Throughout the 20th Century, motorized vehicles, called ‘automobiles,’ remained as originally named, ‘horseless carriages.’ Horsepower-measured engines replaced the horse and the ‘carriage’ evolved, but human drivers remained an essential part of the equation. It is only in the past five years with the development of the driverless car that we have glimpsed, finally, a truly ‘autonomous’ automobile age.
In the February issue of Wired magazine, Tom Vanderbilt overviews the development progress of the driverless car. He notes that in addition to Google’s highly publicized self-driving car, “just about every traditional automaker is developing its own self-driving model, peppering Silicon Valley with new R&D labs to work on the challenge.” BMW, VW, Audi, Toyota, Mercedes Benz—all have succeeded in building wholly self-driving cars with varying degrees of ability to auto-pilot their way through a variety of traffic and road conditions.
Self-driving cars employ in various combinations and degrees of sophistication the following technologies: radar to track nearby objects; ‘lidar’ to ‘generate a point cloud that gives the car a 360-degree view’; lane-keeping recognition systems; night view assist systems; stereo vision to spot potential hazards and predict where they are going; GPS positioning systems for navigational purposes; and wheel encoders to measure and control speed.
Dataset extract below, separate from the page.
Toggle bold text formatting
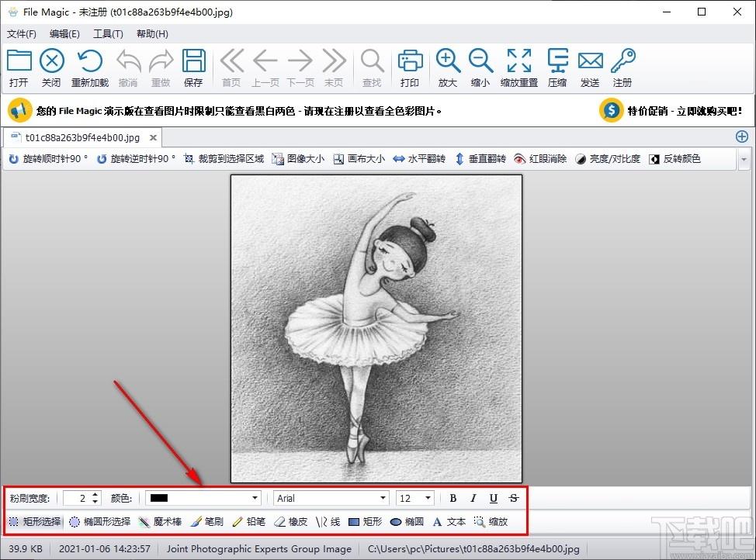The image size is (756, 560). (x=453, y=498)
Mr. Vanderbilt notes that the pace of development has been rapid: “The last time I was in a self-driving car—Stanford University’s “Junior” at the 2008 World Congress on Intelligent Transportation Systems—the VW Passat went 25 miles per hour down two closed-off blocks. Its signal achievement seemed to be stopping for a stop sign at an otherwise unoccupied intersection. Now, just a few years later, we are driving close to 70 mph with no human involvement on a busy public highway—a stunning demonstration of just how quickly, and dramatically, the horizon of possibility is expanding.”
But we aren’t there quite yet. Simple ‘low-tech’ maintenance can still bedevil the most sophisticated technological systems. Lane-detection systems, for example, require unworn lane and edge markings on the roads. Weather challenges radar and cameras. Hand-off management is unclear.
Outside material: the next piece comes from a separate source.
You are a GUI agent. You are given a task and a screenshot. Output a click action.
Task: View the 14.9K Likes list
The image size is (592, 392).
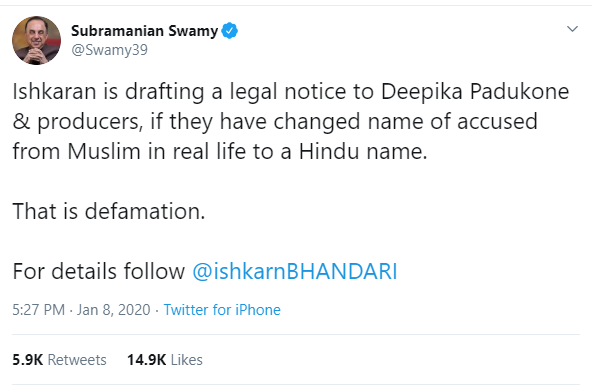[x=165, y=360]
As Mr. Vanderbilt notes: “For as long as anyone, even Google, is willing to predict, cars will by necessity be semi-autonomous; human drivers will still have to play some role.” But figuring out when human drivers might still be better than automatic systems is complicated. Driving laws are fundamentally based on the concept of driver control. Thus far only Nevada has legislation permitting autonomous cars to drive legally on state highways. The legal issues are, as Mr. Vanderbilt puts it, “uncharted” territory.
And when we do fully arrive in the new ‘autonomous’ automobile age, there may be unexpected surprises. Since robotic cars are also networkable, as we relinquish driving control, the notion of individual car ‘ownership’ may become increasingly archaic. Self-driving cars may come to be seen as a service rather than an object to be owned and maintained. This promises resolution for traffic jam and parking issues, not to mention what minimal crashes would mean for happier, healthier, less risky lives.